Of course, the British government would intervene and establish bilateral agreements with countries such as Spain, France, Portugal and Italy to make sure that things don’t change for Brits who property in those countries. But there would b changes for sure. Such as having more questions asked about how long you are going to stay,  questions about your income, health cover and more, which you would consider to be intrusive.

Even those looking to be permanent residents would be affected. So currently if you live for over 5 years in an EU state, you can apply for a long-term resident status, as per the EU law.  But if a Brexit were to happen, you wouldn’t be seen as an EU citizen and there might be complex integration rules regarding your long term residency, like being able to communicate in that country’s language.

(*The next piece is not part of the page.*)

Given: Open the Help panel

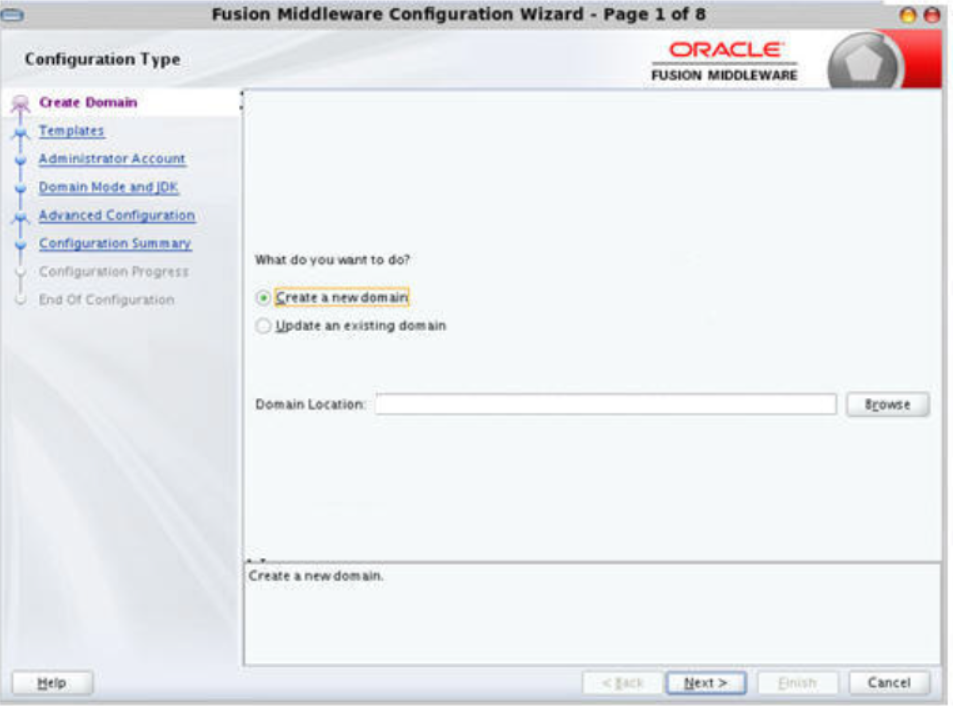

You may be required to file tax returns for the past 5 years, take a driving test in the host country as your UK driving license would not be valid – which are problems you don’t face today as the UK is still very much an EU member state. There could be restrictions on work as well – you may not be allowed to work in certain jobs. Ultimately, the restrictions could force you to return to the UK.

Now, about property ownership – as a UK citizen you are free to own property in any EU nation and have the same property rights as the locals. This is likely to continue, even if there is a Brexit depending on how close the EU nation is to the UK. For example, we don’t see problem with UK nationals owning property in France or Spain after a Brexit.

But there could be complications when it comes to the property inheritance and taxation laws – so this is something you’ll need to worry about, if there is indeed a Brexit. Getting a mortgage to buy a home in the EU could be more difficult as well, as most banks in Europe think twice about lending to non-EU citizens. So getting a mortgage might require more collateral to be deposited.

Now, if Britain does not leave the EU, that would be the best possible outcome for all concerned. However, it is possible that the British government would renegotiate some of the terms of EU membership, which means imposing more restrictions on Bulgarian, Romanian and Polish nationals immigrating to Britain as EU citizens.

 So, if you have an overseas property in these countries, you will probably need to worry a bit because there could be some repercussions related to such an action.